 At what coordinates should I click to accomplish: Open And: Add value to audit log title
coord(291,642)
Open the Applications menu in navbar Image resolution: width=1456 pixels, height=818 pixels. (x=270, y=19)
____
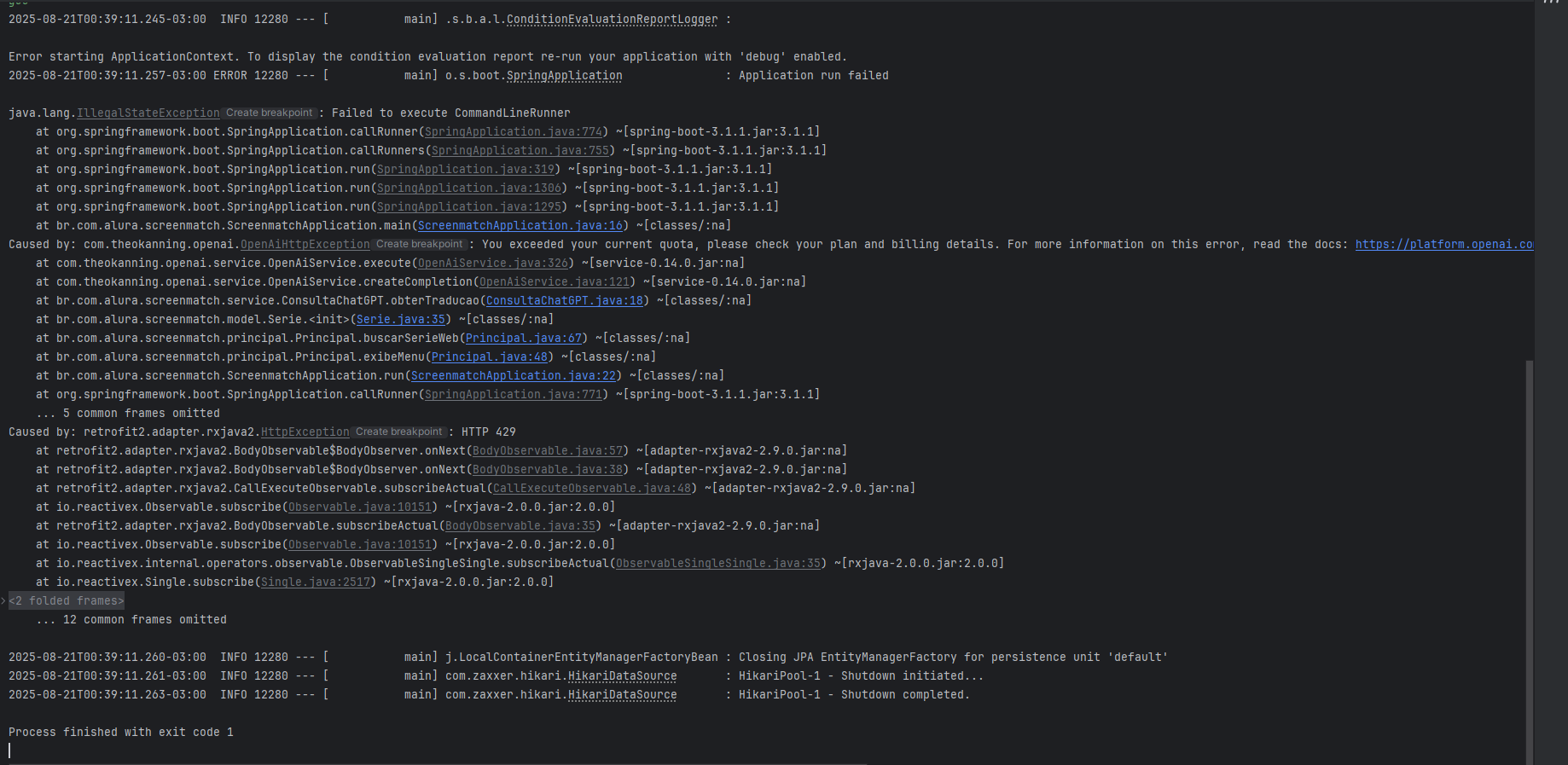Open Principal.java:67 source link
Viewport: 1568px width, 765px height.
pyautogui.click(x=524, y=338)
____
Could you repeat exactly the lines in the listing above from the one with "At what coordinates" down to the one with "Open the Applications"? Include both of those lines.

 At what coordinates should I click to accomplish: Open And: Add value to audit log title
coord(291,642)
Open the Applications menu in navbar Image resolution: width=1456 pixels, height=818 pixels. (x=270, y=19)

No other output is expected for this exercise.